Ron Butters' offer to publish some of Barry's material

Gerald Cohen gcohen at UMR.EDU
Tue Mar 11 03:47:29 UTC 2003


   I'll give some thought to this and look for Barry's input of
course. A thorough treatment of "hot dog" would probably take a
volume in itself, but for the sake of your proposed book could appear
in abbreviated form. In any case, any book which compiles some of
Barry's extraordinary research should be a worthwhile endeavor.

Gerald Cohen

>Date:         Mon, 10 Mar 2003 21:12:13 EST
>From: RonButters at AOL.COM
>Subject:      Re:       Re: "Windy City" wrong in NY TIMES BOOK REVIEW(3-9-03)
>I agree. It could be a great PADS volume. I would LOVE to be Barry's editor
>for a book like that (I AM SERIOUS).

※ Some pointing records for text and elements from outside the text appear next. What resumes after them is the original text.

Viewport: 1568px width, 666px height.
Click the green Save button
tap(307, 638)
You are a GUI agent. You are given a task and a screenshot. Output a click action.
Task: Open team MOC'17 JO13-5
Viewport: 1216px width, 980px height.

If Barry doesn't have time to pull it
>together himself, how about if someone like Jerry collaborate with him?
>(Please, though, not TOO much about the myths of cheese names!)
>In a message dated 3/10/03 7:50:51 PM, laurence.horn at YALE.EDU writes:
>>  At 6:45 PM -0500 3/10/03, Bapopik at AOL.COM wrote:
>>  >    Could someone write on my behalf to the NEW YORK TIMES?  The NEW
>>  >YORK SUN?  How many years must this go on?  My work was/is in the
>>  >WALL STREET JOURNAL, the Straight Dope web site, World Wide Words
>>  >web site, the Weather Doctor's web site, and the USA TODAY weather
>>  >guy's web site.  And, especially, here on the American Dialect
>>  >Society site.  MUST THIS HAPPEN EVERY DAY????
>>  It does seem to happen every day, to Barry and in a sense to all of
>>  us.  If Barry weren't so diligent about turning up these cites, it
>>  would be less painful, I'm sure.  But there must have been almost as
>>  many references to the umpteen words for snow in Eskimo before Geoff
>>  Pullum published his book _The Great Eskimo Vocabulary Hoax, and
>>  other irreverent essays on the study of language_ (U. of Chicago
>>  Press, 1991).  I'm not sure the appearance of the book has made a
>>  sizable dent in the citation practice, but at least when it happens
>>  now there's a place to refer culprits to for enlightenment.  (I just
>>  did so to our Unitarian minister, and she seems pleased to have been
>>  set straight on the subject.)  A book (perhaps with apposite
>>  illustrations) including the "Windy City" and "hot dog" follies and
>>  countless others, presented as a case of linguistic detective work,
>>  might be just the thing.  At least when a solid demonstration is
>>  offered in book form published by a major house, it's nothing to be
>>  sneezed at.  And consider, as another parallel, the wonderful and
>>  very well received recent compilation _Language Myths_, edited by
>>  Laurie Bauer and Peter Trudgill (Penguin, 1998).  So how about a book
>>  on false attributions--Barry?  Jerry?  anyone?